REQUIRED ACTION :: Which lines in the data contain the string "item"? Gather every one of them and copy each line in full.

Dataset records
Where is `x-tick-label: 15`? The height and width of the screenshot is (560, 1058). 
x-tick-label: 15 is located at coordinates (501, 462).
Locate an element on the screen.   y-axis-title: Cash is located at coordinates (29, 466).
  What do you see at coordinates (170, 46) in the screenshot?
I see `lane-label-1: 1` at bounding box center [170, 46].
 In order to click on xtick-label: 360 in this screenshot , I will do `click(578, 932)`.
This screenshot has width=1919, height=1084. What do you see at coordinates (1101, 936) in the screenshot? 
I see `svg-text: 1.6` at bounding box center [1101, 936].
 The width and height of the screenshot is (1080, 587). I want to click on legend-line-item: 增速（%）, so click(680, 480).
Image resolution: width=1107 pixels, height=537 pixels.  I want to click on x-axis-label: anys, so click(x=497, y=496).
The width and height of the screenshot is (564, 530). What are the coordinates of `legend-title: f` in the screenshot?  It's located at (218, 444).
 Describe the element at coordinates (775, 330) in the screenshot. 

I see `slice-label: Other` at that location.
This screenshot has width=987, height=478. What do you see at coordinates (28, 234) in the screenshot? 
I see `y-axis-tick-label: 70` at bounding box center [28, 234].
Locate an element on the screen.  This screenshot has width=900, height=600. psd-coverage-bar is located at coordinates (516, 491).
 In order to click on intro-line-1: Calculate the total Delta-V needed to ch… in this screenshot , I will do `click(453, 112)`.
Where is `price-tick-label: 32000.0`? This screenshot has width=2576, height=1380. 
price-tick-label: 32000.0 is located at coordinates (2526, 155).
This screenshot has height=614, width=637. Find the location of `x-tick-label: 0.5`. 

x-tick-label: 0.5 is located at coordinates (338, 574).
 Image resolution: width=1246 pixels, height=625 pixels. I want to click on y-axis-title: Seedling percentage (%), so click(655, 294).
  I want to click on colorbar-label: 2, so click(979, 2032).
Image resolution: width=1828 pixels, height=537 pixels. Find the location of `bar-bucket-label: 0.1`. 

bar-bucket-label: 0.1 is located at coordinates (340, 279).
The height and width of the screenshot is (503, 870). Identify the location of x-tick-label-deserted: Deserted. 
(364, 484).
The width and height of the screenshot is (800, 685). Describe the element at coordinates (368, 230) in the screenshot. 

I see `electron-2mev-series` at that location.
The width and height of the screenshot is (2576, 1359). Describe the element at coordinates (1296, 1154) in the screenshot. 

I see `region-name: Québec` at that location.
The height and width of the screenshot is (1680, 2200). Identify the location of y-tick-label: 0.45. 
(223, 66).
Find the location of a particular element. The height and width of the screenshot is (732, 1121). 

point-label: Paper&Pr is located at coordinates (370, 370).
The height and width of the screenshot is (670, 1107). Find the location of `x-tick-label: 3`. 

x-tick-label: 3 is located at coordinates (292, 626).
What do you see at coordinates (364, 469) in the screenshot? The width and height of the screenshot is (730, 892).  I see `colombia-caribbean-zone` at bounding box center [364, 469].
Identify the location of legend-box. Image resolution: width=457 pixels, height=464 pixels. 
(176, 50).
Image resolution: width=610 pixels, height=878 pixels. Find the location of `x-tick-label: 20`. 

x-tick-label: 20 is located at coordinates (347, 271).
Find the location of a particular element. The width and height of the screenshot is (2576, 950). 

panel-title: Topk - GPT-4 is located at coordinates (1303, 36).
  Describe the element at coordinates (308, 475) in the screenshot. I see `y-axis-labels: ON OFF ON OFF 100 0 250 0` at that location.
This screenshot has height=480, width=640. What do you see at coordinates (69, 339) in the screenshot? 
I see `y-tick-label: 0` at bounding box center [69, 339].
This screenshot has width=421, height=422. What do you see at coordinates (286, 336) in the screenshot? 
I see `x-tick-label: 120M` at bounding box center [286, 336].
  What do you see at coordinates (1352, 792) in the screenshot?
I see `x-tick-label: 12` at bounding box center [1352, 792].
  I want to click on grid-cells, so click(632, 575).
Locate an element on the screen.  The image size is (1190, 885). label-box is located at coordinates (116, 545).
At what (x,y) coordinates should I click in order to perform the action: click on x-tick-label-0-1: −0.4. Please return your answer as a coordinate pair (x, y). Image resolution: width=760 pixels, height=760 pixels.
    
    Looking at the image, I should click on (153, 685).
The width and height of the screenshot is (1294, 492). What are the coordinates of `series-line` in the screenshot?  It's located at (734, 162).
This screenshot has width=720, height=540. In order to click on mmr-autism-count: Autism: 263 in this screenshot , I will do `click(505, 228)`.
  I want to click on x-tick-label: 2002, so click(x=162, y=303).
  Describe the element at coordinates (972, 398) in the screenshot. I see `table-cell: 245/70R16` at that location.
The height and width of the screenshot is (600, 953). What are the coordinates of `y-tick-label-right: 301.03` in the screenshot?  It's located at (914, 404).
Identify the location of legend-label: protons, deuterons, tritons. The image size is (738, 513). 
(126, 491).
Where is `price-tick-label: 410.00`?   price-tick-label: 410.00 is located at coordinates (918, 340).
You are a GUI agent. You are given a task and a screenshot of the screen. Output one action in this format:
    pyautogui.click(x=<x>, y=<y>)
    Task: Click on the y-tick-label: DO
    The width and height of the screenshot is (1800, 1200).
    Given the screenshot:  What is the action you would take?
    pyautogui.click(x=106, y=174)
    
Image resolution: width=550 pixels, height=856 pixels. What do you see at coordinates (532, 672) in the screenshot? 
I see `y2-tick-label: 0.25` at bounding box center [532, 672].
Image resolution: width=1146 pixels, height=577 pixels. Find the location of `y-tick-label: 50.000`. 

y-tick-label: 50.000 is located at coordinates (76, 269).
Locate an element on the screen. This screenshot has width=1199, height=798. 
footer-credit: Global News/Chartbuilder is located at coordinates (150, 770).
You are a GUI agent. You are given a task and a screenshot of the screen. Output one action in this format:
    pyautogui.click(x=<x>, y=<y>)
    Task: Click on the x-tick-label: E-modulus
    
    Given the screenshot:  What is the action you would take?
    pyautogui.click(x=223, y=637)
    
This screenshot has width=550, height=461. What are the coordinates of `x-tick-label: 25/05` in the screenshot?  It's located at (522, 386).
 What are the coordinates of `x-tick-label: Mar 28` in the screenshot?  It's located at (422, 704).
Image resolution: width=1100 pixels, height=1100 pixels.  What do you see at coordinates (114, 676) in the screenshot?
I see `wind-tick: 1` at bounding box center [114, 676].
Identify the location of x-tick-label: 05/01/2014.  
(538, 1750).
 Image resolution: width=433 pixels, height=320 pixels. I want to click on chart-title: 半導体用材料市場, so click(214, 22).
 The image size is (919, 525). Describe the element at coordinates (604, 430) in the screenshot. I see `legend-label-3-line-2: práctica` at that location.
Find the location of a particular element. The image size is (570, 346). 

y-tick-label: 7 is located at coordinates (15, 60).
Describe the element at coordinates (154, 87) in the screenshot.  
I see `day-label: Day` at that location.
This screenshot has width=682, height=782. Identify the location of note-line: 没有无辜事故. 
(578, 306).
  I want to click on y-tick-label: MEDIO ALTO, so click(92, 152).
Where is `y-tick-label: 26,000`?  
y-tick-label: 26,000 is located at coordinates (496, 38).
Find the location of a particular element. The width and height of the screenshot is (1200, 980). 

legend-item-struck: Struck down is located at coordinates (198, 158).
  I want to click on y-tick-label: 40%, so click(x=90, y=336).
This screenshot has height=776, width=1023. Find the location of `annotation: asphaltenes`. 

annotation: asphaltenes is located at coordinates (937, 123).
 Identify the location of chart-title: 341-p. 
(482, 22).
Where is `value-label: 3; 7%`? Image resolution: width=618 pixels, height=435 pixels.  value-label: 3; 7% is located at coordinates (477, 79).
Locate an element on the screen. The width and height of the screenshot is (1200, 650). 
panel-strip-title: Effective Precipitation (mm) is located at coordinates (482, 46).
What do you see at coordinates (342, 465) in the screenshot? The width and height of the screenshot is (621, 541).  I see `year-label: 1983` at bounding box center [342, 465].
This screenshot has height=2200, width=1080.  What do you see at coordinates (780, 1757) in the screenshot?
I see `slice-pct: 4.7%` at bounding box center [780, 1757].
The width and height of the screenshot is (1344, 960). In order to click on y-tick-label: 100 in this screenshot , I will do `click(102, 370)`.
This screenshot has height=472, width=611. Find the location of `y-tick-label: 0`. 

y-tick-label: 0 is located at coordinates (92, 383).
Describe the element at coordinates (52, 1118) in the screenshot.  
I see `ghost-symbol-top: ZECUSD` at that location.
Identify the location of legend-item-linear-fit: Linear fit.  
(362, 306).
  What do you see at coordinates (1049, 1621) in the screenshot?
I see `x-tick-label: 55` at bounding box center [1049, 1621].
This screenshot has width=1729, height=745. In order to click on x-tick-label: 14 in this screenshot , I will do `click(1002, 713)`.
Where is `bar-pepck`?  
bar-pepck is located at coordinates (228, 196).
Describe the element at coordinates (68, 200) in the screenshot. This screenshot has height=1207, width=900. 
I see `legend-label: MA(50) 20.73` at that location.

EXERCISE OUTPUT ::
 The width and height of the screenshot is (1080, 587). I want to click on legend-line-item: 增速（%）, so click(680, 480).
legend-item-struck: Struck down is located at coordinates (198, 158).
Identify the location of legend-item-linear-fit: Linear fit.  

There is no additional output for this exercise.